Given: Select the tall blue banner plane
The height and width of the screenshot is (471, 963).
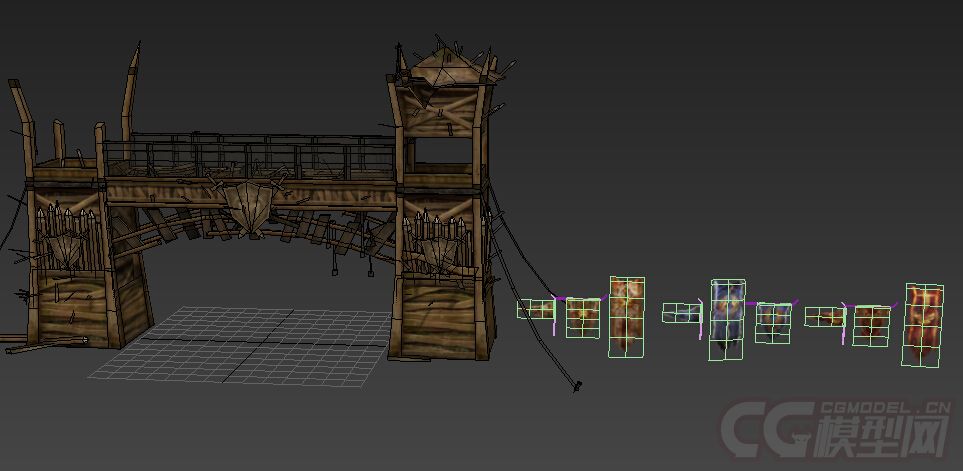Looking at the screenshot, I should pos(727,319).
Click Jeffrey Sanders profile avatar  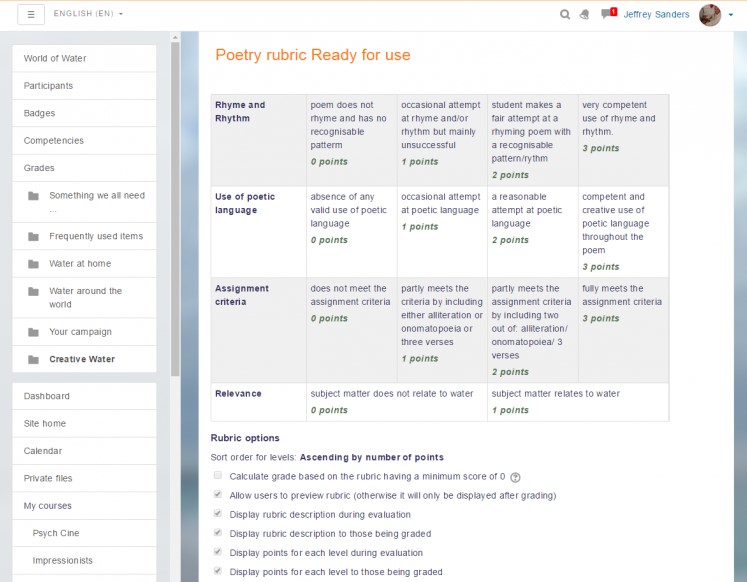[709, 15]
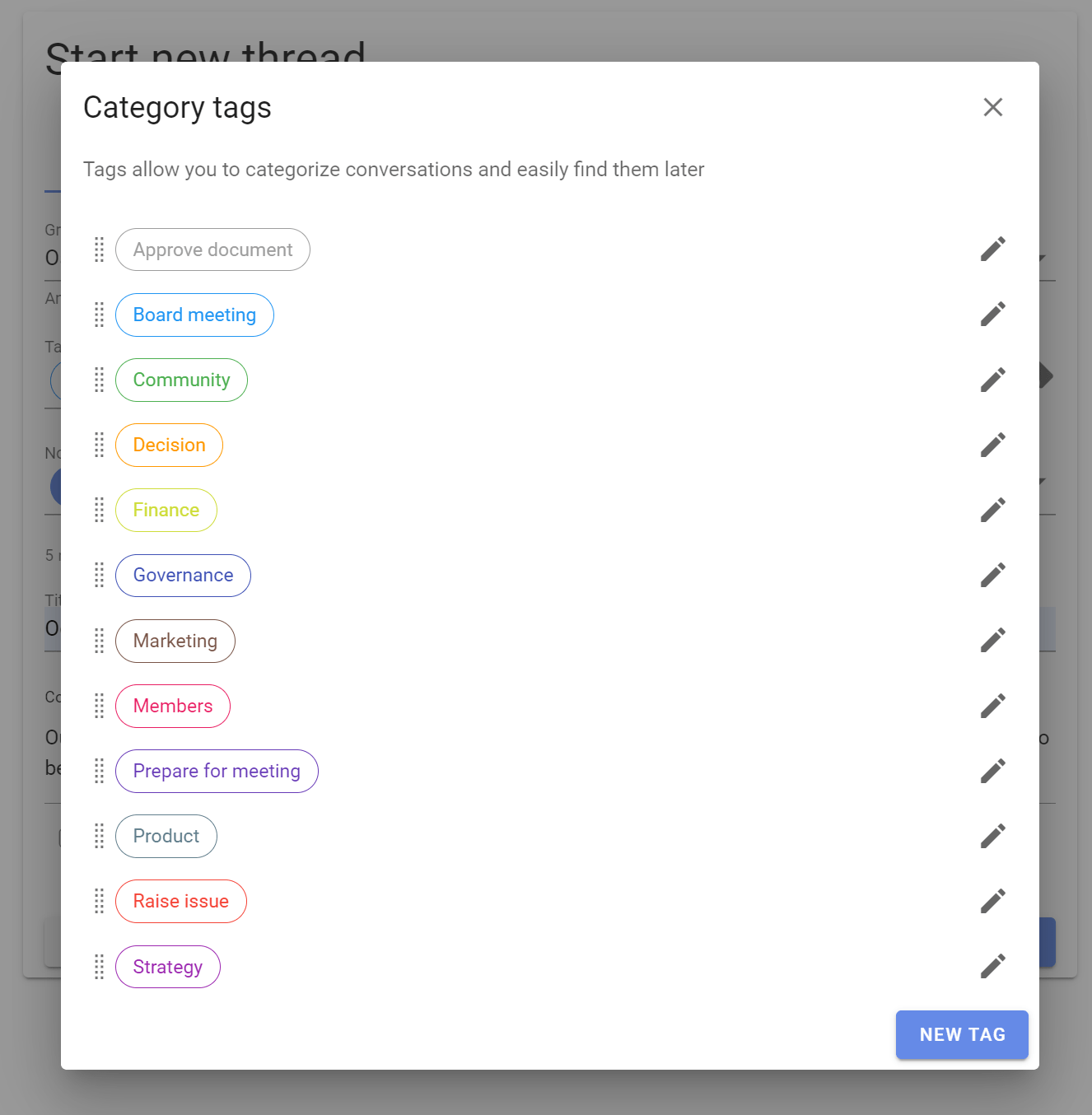Click pencil icon next to Board meeting
1092x1115 pixels.
[992, 314]
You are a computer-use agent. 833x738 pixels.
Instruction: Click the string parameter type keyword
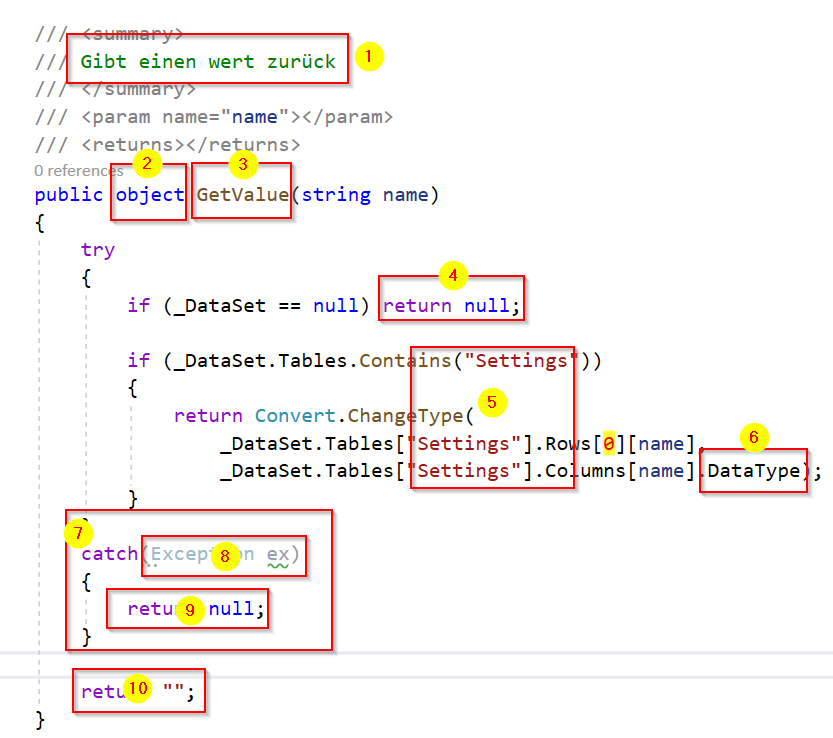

####

Please restate word for word the lines above, starting with the line that holds "You are a computer-use agent. 833x738 pixels." and ending with the final line of the records, while leaving out pictures.

You are a computer-use agent. 833x738 pixels.
Instruction: Click the string parameter type keyword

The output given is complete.